What this task involves:
The answer must consist of every line from the data that holds "computer".

Listed records:
============

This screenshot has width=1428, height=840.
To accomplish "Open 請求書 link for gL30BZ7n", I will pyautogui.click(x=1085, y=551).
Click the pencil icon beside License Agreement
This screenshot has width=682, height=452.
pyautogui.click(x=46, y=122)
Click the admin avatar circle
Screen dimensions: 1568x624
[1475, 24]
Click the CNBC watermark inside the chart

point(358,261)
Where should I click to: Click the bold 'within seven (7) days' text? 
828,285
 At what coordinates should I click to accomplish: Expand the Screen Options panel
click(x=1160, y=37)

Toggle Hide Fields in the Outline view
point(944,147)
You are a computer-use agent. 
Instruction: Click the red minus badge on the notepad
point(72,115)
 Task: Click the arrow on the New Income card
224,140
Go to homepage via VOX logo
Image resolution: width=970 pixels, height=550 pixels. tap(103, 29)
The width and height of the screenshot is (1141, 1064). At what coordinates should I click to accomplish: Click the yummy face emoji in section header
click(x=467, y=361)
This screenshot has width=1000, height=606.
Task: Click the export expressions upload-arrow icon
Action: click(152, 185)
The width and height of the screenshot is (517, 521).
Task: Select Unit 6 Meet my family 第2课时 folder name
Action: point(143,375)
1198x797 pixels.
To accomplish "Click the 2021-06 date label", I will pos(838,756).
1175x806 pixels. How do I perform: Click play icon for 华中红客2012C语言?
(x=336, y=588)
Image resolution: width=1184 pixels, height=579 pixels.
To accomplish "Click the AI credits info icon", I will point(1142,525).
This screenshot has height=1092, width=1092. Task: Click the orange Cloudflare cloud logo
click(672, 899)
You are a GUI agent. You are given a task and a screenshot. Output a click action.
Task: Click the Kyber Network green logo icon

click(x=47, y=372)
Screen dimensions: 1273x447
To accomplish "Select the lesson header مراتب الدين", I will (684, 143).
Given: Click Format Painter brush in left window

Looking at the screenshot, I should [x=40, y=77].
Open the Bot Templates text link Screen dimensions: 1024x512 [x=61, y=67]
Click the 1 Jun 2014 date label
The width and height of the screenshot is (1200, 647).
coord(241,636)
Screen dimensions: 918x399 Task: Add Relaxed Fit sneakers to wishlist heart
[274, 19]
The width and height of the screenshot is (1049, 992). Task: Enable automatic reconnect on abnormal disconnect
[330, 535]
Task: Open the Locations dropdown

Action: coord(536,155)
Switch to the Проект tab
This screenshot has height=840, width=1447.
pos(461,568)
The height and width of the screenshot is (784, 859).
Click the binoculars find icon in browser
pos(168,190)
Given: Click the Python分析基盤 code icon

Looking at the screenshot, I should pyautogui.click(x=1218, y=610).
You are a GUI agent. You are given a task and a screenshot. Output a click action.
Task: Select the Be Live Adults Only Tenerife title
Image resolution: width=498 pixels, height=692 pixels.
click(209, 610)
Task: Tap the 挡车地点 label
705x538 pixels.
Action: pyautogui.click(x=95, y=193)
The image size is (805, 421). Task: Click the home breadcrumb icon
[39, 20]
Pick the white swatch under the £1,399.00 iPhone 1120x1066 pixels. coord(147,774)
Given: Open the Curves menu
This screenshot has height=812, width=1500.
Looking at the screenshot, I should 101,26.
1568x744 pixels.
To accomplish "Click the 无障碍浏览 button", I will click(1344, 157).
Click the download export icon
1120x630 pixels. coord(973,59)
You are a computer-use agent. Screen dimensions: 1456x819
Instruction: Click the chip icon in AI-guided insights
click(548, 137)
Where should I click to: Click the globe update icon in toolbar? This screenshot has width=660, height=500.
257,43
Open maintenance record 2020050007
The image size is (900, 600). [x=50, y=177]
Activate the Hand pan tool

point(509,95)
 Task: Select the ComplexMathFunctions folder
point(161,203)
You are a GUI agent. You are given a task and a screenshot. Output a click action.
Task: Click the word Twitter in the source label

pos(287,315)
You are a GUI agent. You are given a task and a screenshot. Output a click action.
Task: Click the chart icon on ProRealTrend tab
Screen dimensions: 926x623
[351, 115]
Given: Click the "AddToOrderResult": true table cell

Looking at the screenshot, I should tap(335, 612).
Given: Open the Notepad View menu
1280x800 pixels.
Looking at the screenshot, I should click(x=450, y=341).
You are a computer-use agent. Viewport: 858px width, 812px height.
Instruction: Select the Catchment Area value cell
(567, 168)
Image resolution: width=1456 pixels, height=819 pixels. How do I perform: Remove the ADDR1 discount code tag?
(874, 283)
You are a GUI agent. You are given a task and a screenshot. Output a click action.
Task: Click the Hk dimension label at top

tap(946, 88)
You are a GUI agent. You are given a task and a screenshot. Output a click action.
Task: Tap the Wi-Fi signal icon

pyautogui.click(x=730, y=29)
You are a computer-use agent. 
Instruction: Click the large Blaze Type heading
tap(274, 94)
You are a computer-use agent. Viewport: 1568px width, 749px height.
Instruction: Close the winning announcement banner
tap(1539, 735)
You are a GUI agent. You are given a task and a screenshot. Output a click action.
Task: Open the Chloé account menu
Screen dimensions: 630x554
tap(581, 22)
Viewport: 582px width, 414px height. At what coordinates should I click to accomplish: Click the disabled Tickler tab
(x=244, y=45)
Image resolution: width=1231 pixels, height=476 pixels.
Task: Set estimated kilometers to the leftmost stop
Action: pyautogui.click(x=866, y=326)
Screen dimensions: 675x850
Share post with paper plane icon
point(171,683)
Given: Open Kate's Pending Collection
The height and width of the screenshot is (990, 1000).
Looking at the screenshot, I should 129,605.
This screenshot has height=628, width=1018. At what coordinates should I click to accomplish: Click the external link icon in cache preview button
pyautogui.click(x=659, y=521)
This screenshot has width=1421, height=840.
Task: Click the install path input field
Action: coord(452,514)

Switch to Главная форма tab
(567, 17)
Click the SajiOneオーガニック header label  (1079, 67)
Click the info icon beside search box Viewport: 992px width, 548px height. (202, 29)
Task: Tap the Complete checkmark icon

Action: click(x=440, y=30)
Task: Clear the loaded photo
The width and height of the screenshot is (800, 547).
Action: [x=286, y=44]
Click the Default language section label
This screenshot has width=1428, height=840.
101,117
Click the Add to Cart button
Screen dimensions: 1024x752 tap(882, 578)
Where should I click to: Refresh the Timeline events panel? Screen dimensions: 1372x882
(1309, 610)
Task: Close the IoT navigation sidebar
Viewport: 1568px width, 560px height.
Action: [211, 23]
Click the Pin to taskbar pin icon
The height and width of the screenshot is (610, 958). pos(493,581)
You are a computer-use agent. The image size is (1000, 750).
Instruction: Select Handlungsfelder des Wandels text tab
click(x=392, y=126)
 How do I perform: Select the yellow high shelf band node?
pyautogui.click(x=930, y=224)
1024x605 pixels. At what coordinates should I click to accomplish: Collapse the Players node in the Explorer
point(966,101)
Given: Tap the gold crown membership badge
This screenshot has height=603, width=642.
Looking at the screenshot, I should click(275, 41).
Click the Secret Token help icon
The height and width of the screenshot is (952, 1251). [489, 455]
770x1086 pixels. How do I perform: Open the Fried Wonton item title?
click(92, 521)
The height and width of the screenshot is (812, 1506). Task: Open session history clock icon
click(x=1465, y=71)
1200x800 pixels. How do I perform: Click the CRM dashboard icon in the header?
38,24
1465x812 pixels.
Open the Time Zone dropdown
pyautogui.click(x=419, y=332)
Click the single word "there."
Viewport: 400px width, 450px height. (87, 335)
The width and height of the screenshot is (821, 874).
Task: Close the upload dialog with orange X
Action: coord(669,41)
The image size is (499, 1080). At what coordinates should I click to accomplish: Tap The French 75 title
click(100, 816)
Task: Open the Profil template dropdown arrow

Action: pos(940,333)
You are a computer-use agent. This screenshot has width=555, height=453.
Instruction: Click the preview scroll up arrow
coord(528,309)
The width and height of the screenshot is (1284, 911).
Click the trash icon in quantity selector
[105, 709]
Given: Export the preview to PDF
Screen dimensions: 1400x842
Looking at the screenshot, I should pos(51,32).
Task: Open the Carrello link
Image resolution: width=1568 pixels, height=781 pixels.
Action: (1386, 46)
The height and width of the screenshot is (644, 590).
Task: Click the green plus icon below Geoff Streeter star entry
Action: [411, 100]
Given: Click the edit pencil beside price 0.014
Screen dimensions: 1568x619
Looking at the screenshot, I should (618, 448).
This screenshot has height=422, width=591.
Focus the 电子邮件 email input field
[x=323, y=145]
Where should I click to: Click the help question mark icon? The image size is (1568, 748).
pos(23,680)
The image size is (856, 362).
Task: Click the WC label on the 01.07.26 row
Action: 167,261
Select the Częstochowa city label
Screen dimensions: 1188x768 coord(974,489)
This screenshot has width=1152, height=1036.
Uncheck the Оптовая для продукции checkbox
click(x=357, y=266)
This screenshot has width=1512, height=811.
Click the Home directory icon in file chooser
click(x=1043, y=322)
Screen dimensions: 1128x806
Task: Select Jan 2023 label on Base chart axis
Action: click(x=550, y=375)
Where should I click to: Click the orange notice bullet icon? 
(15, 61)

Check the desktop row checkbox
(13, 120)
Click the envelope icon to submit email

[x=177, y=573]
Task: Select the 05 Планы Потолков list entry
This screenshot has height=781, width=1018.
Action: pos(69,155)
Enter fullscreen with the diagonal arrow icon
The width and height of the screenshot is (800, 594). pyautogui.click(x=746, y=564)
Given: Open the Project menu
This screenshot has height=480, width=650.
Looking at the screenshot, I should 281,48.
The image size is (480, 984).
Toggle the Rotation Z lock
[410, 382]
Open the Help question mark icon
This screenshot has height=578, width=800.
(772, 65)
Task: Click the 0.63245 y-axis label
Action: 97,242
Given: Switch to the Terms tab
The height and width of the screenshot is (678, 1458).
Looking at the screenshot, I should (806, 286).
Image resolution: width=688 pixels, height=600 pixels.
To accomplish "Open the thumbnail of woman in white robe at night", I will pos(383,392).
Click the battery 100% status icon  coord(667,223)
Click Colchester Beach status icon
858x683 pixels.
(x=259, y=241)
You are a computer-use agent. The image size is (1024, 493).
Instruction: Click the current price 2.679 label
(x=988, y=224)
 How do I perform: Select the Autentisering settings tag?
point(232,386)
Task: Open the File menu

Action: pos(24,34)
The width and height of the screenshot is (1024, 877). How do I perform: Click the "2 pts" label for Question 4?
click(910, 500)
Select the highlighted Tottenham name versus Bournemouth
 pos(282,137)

============

Solution below:
You are a computer-use agent. 
You are a computer-use agent. Screen dimensions: 1456x819
You are a computer-use agent. Viewport: 858px width, 812px height.
You are a computer-use agent. 
You are a computer-use agent. Viewport: 1568px width, 749px height.
You are a computer-use agent. The image size is (1000, 750).
You are a computer-use agent. This screenshot has width=555, height=453.
You are a computer-use agent. The image size is (1024, 493).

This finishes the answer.